Become Successful in Life by Letting Go

Have you ever wanted something so badly that you got so nervous when you were trying to get it that you failed?

I had trouble playing certain classical songs on the piano. I’d get frustrated and screw up the second time. I’d get even more frustrated and anxious and do even worst the third and fourth times. I did this because I was trying to play near-perfectly and putting too much pressure on myself. When I stopped giving a shit and stopped trying too hard, what do you think happened? I played a lot better.

When I put too much pressure on myself during job interviews, I got so nervous, I had a hard time focusing on the best answers to the questions the interviewers were asking. My mind would go strangely blank at the worst possible times. When I was relaxed in the comfort of my bedroom, I could create great answers to interview questions quickly, without hesitation.

But when I became really nervous at job interviews, I performed worse. The harder I tried, the worst I did. In many cases, my nervousness stopped me from getting the job that I was desperately trying to secure.

After failing to get some really good jobs because of my nervousness, I decided to let go of my obsession with the outcome and let things play out naturally. What do you think happened? When I surrendered the outcome, I was less nervous, more confident and I performed a LOT better. Most of the time, I got the job.

This entire concept sounds very counter-intuitive, but it’s true. If you really want to do your best in life, let go. Let go of your obsession with trying to control the outcome 100% of the time. Let go of that need to be perfect.

We were taught that practice makes perfect. Keep practicing until you get it right all the time and you’ll be successful. What we’re not taught is that the best way to achieve success is to let go. This doesn’t mean you stop trying or you don’t care about the outcome at all. It means first taking control of your emotions. Taking control of your emotions begins with first accepting and embracing the negatives ones.

Admit that you are trying too hard. Admit that you have fears—the fear of failure, the fear of letting others down, the fear of looking stupid, or other ones that you’ve been hiding from your conscious mind. Admit that you are trying to be perfect. Then admit that you’re allowed to make some mistakes. Mistakes are part of the learning process. As we relax more, we make less mistakes. As we make less mistakes, we get more relaxed and make even fewer mistakes.
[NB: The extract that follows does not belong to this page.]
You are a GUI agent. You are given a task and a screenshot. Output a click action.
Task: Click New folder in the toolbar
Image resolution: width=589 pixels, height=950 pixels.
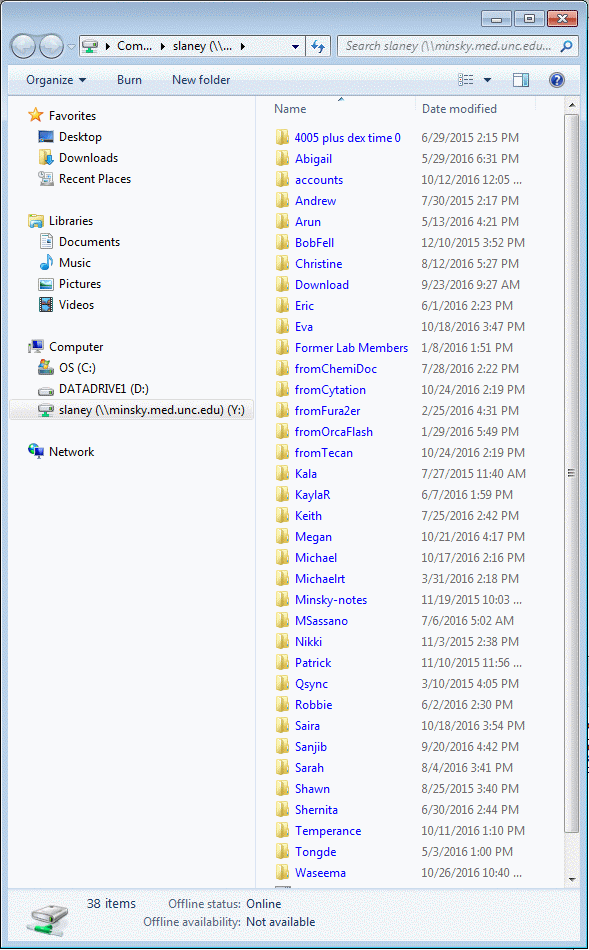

When we don’t acknowledge and control our emotions, our emotions take control and make us perform more poorly. Years of negative social programming have made virtually all of us feel inadequate, at least in some areas of our lives. This feeling of inadequacy and the pressure that our friends and society place on us can be overwhelming and make us feel a lot of fear and uncertainty in situations when we have to perform. This can lead to anxiety and—paradoxically—poor performance.

The key to success is to let go. It doesn’t mean that we’re giving up or that we’re weak. It means admitting that life and events are sometimes out of our control. It means understanding that we’re human and we’re going to make mistakes in life, but at the end of the day, everything is going to be ok.

There will be times when we aren’t performing our best. There will be people who won’t like us or something we said or did. Other times we’ll struggle to learn a new skill or grasp a new concept. It’s during these times of uncertainty that we must relax, give ourselves time to learn and grow, and realize that no matter what happens, we’re awesome and competent human beings.

Think of areas of your life where you’ve put too much pressure on yourself and tried too hard when you should’ve relaxed, did your best and let go of your obsession with the outcome. Relax, do your best, and be willing to surrender the outcome. Say goodbye to that inner-perfectionist and welcome your humanity, in all its beauty and imperfection. You’ll be surprised at how much better you’ll do.